When you want to loop over parts of data in a tensor.
When you want to prepare data batches for training a model.
Syntax
PyTorch
tensor[start:stop:step]
tensor[index]
tensor[start:stop]
tensor[:, column_index]
tensor[row_index, :]
Use ':' to select ranges, like start to stop (stop not included).
You can use commas to index multiple dimensions, like tensor[row, column].
Examples
Gets the second element (index 1) from the 1D tensor.
PyTorch
x = torch.tensor([10, 20, 30, 40, 50])
print(x[1])
Gets elements from index 1 up to but not including 4.
PyTorch
x = torch.tensor([10, 20, 30, 40, 50])
print(x[1:4])
Gets all rows but only the second column.
PyTorch
x = torch.tensor([[1, 2, 3], [4, 5, 6]])
print(x[:, 1])
Gets the first row and first two columns.
PyTorch
x = torch.tensor([[1, 2, 3], [4, 5, 6]])
print(x[0, :2])
Sample Model
This program shows how to pick single elements, rows, columns, and smaller parts from a 2D tensor using indexing and slicing.
PyTorch
import torch

# Create a 2D tensor
x = torch.tensor([[10, 20, 30], [40, 50, 60], [70, 80, 90]])

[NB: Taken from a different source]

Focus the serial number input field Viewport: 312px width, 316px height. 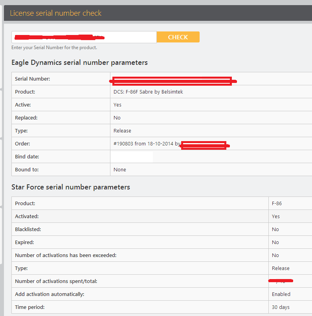pyautogui.click(x=84, y=37)

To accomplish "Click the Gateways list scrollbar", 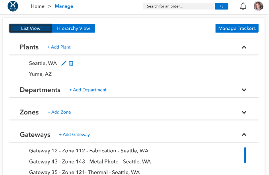I will tap(245, 155).
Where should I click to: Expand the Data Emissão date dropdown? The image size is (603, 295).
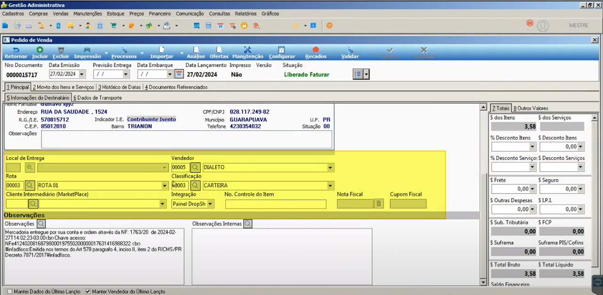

# Get the element at row 1, column 2
elem = x[1, 2]

# Get the first row
first_row = x[0, :]

# Get the last column
last_col = x[:, 2]

# Get a sub-tensor of first two rows and first two columns
sub_tensor = x[:2, :2]

print(f"Element at (1, 2): {elem}")
print(f"First row: {first_row}")
print(f"Last column: {last_col}")
print(f"Sub-tensor (2x2):\n{sub_tensor}")
OutputSuccess
Important Notes
Remember that indexing starts at 0, so the first element is at index 0.
Negative indices count from the end, so -1 is the last element.
Slicing does not include the stop index, so x[0:2] gets elements 0 and 1.
Summary
Indexing picks single elements by position.
Slicing picks ranges of elements using start:stop:step.
Use commas to index multiple dimensions in tensors.